TASK INSTRUCTIONS:
Make an exact transcript of the lines in the data below, starting with the one containing "This screenshot has width=1180, height=582." and going on through the one containing "the green WHOIS", with both included and the pictures left out.

SOURCE MATERIAL:
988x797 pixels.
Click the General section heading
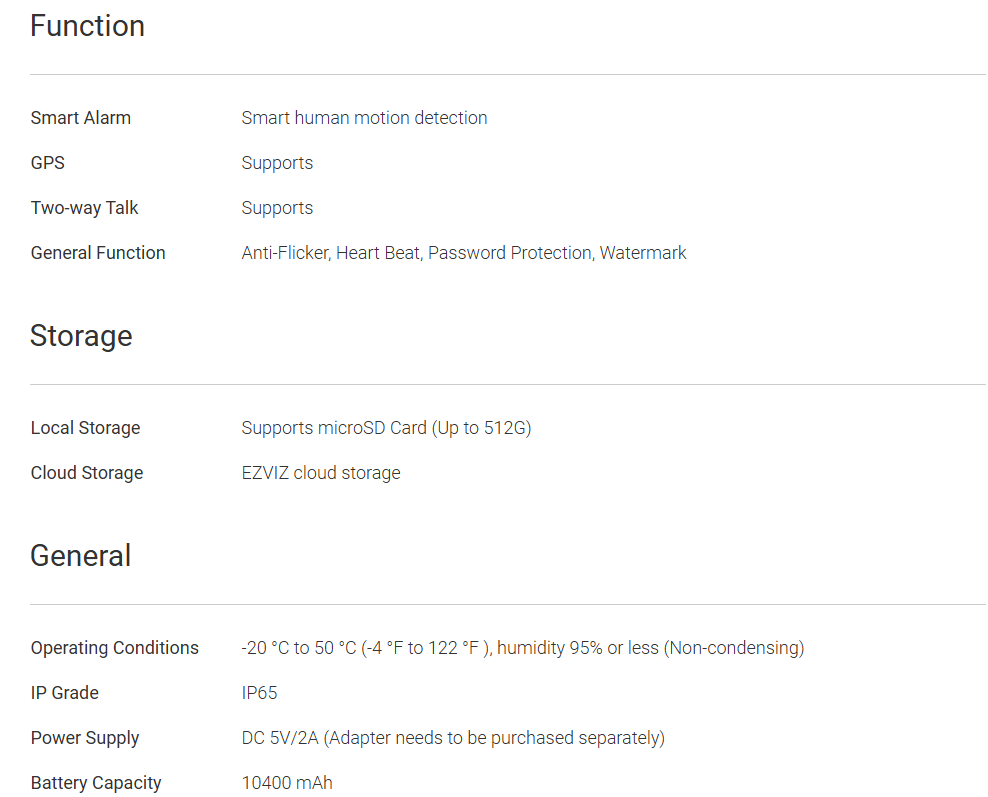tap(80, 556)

--

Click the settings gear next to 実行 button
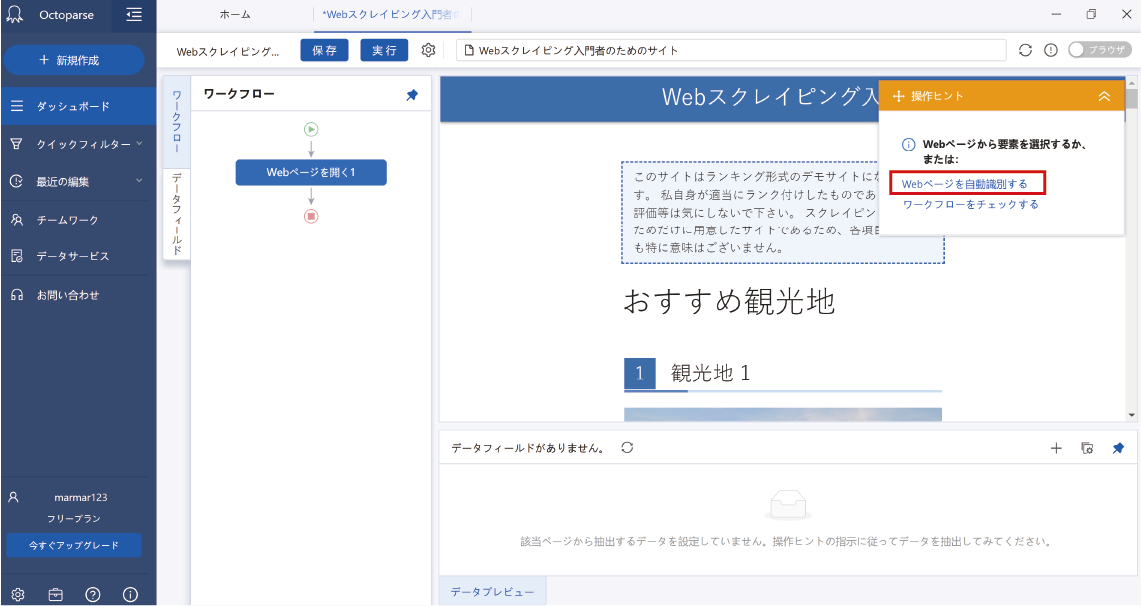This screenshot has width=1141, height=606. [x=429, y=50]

==

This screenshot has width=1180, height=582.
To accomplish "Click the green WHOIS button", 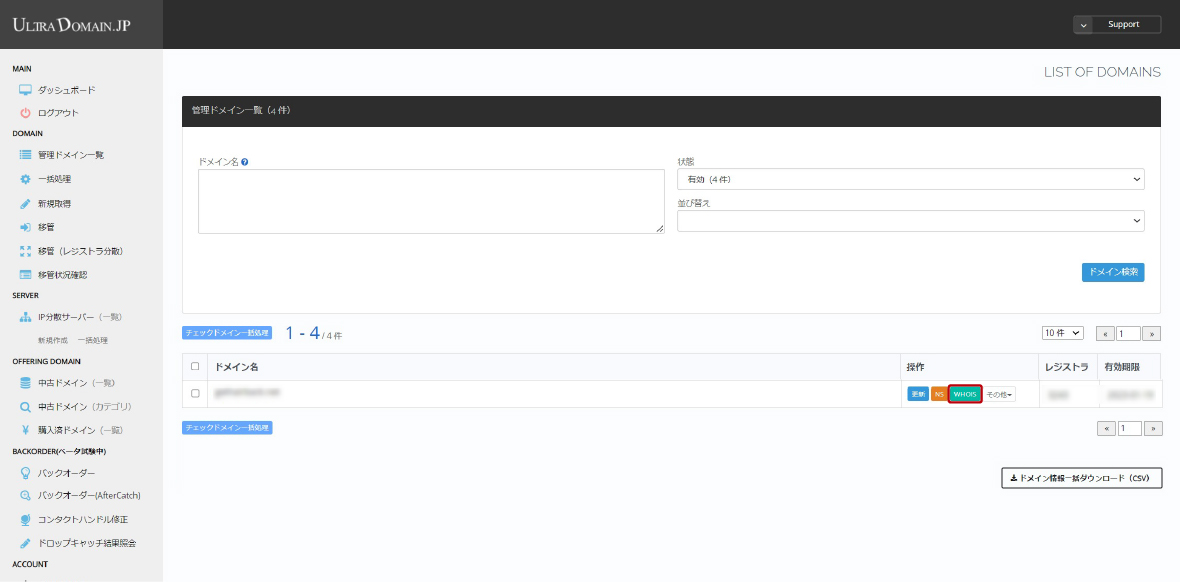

TASK ANSWER:
This screenshot has width=1180, height=582.
To accomplish "Click the green WHOIS button", 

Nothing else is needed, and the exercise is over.